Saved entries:
※ ※ ※

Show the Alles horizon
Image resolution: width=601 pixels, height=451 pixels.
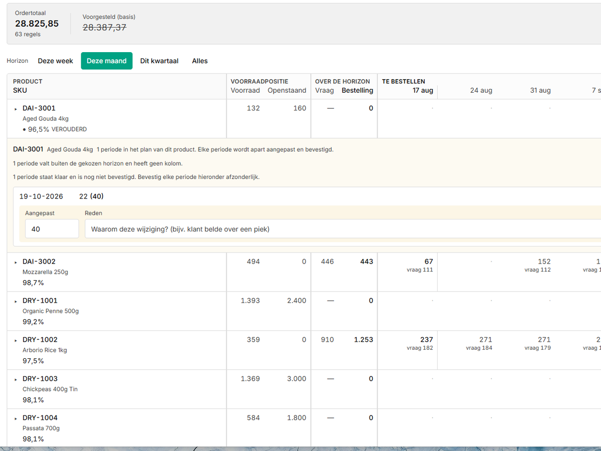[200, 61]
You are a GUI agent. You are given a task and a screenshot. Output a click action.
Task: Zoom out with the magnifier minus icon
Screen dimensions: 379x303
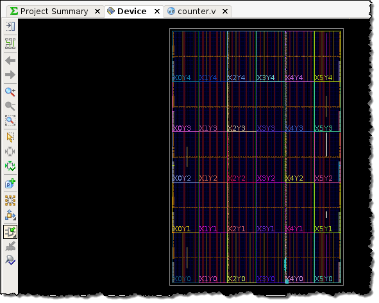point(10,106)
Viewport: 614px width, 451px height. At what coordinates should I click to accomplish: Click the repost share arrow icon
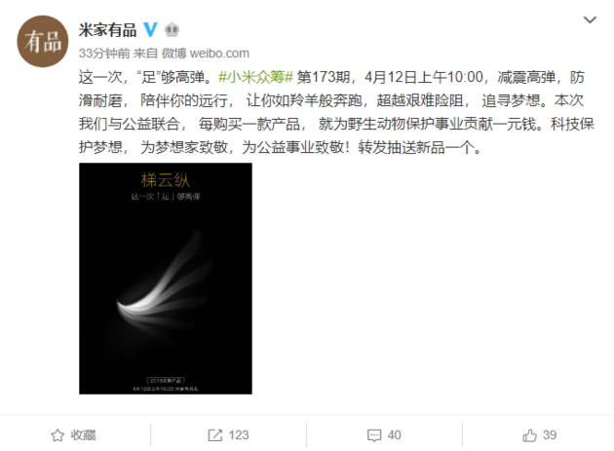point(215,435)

※ ※ ※

WHAT YOU ARE ASKED TO DO - Beginning with the line containing "Task: Zoom out with the magnifier minus icon" and ending with the last line of the data, output those lines exactly and nothing more. Omit every picture.

EXERCISE OUTPUT -
Task: Zoom out with the magnifier minus icon
Screen dimensions: 379x303
point(10,106)
Viewport: 614px width, 451px height. At what coordinates should I click to accomplish: Click the repost share arrow icon
point(215,435)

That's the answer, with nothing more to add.